“We become what we already are.” That is the fundamental paradox of the inner path, a koan, which can only be resolved by the union of a philosophy of becoming and a philosophy of being.
The philosophy of becoming describes the great order of the evolution of conciousness, the unfolding of human intelligence, its perfection. Ramesh Balsekar called it “conciousness in movement”. It also describes the dualism of the manifest, of the relative world, in which subject and object are opposed to each other: the seer and the seen, I and you. I and we. I and the world. I and the SELF. Man and God.
The philosophy of being describes the union beyond the world of phenomena. That-which-is, always was and always will be. Eternally. Non-duality. That which is not manifest. The absolute. Ramesh Balsekar called it “conciousness at rest”.
The highest philosophy is neither a philosophy of becoming, of the manifold, nor is it a philosophy of being, of union. It is a teaching of unification. A philosophy of BEING. Advaita, being the teaching of non-duality, can only be understood like this, because non-duality is neither duality nor unity. Sri Aurobindo called the teaching of unification integral yoga. The union of becoming and being, of the descending and the ascending paths, of yin and yang, of love and truth.
In order to walk on the path of the unfolding of the soul, “concious effort” (Gurdjieff) is needed at first. “This means a turn to the inside, a turn of the attention of 180 degrees inward. It initiates the treading of, the inner work of an inward-turned inner path.” (Intelligenz des Erwachens, p. 196). Ordinary man, people of the outer path, do not accomplish these efforts. Their inclination to comfort does not consider it necessary, their search for fulfillment drives them outside into the world. All human beings are seekers, but few are really seeking in the world that we call inside. Wisdom teachers of all times and traditions have unitedly been pointing to the inner gate. Only he who passes the inner gate, past the guardians who test him, finds bliss. A bliss of which the masters report to us, not to be confounded with the transient happiness of human love or other (transitorily) fulfilled wishes. A bliss of BEING. A bliss that neither comes, nor goes, because it is an immanent ‘taste’ of realised human nature. Even during painful experiences, the one who is conscious of himself does not lose this latent ‘taste of BEING’. All conscious efforts of the inner path that happen in pure intent will sooner or later uncover this ‘taste of BEING’.

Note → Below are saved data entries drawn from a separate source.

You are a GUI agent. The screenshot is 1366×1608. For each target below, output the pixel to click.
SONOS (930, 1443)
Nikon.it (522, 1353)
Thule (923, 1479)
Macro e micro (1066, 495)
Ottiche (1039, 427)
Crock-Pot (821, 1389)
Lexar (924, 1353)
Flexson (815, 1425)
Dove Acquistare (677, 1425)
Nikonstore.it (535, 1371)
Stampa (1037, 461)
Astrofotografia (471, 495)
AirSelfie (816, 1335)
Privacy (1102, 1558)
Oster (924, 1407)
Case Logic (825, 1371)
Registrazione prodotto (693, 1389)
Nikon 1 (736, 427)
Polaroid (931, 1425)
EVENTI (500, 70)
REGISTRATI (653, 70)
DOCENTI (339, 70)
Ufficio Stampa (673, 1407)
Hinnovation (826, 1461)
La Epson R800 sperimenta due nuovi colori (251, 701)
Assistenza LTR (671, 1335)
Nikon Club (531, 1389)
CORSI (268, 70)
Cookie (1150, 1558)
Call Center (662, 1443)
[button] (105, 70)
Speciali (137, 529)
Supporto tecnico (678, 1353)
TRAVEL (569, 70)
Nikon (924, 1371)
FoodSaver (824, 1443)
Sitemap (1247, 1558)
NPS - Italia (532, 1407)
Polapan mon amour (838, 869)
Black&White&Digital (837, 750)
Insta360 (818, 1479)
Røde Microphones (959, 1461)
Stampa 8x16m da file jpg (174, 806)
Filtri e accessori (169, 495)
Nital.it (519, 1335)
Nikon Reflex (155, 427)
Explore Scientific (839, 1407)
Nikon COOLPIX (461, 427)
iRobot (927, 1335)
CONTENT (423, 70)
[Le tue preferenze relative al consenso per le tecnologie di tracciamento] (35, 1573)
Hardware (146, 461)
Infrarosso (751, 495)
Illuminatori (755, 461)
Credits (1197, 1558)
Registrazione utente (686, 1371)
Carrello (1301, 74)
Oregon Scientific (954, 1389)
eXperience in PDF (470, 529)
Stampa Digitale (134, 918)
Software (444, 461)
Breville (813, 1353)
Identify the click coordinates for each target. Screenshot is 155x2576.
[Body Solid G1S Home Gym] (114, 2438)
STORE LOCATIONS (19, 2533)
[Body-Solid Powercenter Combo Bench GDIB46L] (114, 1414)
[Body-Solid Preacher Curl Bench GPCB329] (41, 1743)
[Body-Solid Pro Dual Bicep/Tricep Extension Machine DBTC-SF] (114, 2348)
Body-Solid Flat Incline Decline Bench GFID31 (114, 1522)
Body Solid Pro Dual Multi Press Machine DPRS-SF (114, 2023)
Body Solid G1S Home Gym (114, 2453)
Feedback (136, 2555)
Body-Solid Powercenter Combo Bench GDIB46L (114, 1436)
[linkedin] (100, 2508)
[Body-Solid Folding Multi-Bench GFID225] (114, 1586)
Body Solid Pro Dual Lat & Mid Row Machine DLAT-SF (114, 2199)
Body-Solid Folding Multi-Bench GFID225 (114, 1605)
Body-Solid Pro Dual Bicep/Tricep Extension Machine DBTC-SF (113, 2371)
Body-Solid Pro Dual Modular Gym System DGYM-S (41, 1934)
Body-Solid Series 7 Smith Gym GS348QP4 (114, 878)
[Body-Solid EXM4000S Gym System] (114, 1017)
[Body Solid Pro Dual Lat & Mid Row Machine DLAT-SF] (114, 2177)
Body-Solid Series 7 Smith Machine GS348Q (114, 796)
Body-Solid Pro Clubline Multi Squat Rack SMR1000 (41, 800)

“If you want to stay a normal person, just a seed of your own potential, then you do not need inner work....but if you want to live as a human being, then you have to exert a certain effort in order to recognize how inner work is the life-saving leash for real life”, writes spiritual teacher Almaas, who leads an inner school in the United States.
There are two formulated gaols of the inner path: firstly the ripening towards the state of human adulthood and secondly the awakening of man into his true nature. “The spiritual path is not for children”, that is how I sometimes describe the fact that the entrance into the spiritual sphere presupposes an adult human foundation. Thus a great part of applied inner work does not yet directly serve the awakening to the true SELF, but to remove mental and emotional obstacles that stem from an imagined, childlike past, so that the inner gaze - pure and clarified - can look at the essential, at the exploration of true being. Usually, only a relatively relaxed mind, only a relatively peaceful mind with little subconcious driving power is able to do this.
The most direct path, the ‘pathless path’, is the direct view of the absolute. The seeing of the SELF. Darshan. This radical, direct view, penetrates everything, even the concept of a path that has to be trodden: mysticism is the turn towards formless awareness. It is the innermost, the core of every religion, of every spiritual path. Indian wise man Ramana Maharshi taught as its sole means self-inquiry through the question who am I? I have called it great self-inquiry and opposed it to the small self-inquiry, which happens through the inner disciplines of the path. It asks: Who am I not? In an integral, unifying understanding, this inner practice of the path - the inner work- serves the unveiling, even the emptying of the mind's world and makes possible the mystical view. The small self-inquiry serves the great self-inquiry. Expressed in an image: If the sky is full of clouds, the awareness of the sky is at first limited, because consciousness is busy with the clouds, not with the sky. Whereas if the sky is free of clouds, then the inner view is also free.
The student: “Master, what are the stations of the path?” The master: “The search. The end of the search. The path. The end of the path. The path.”
Commentary: When the search is at an end, the path begins. When the path is at an end, the path begins.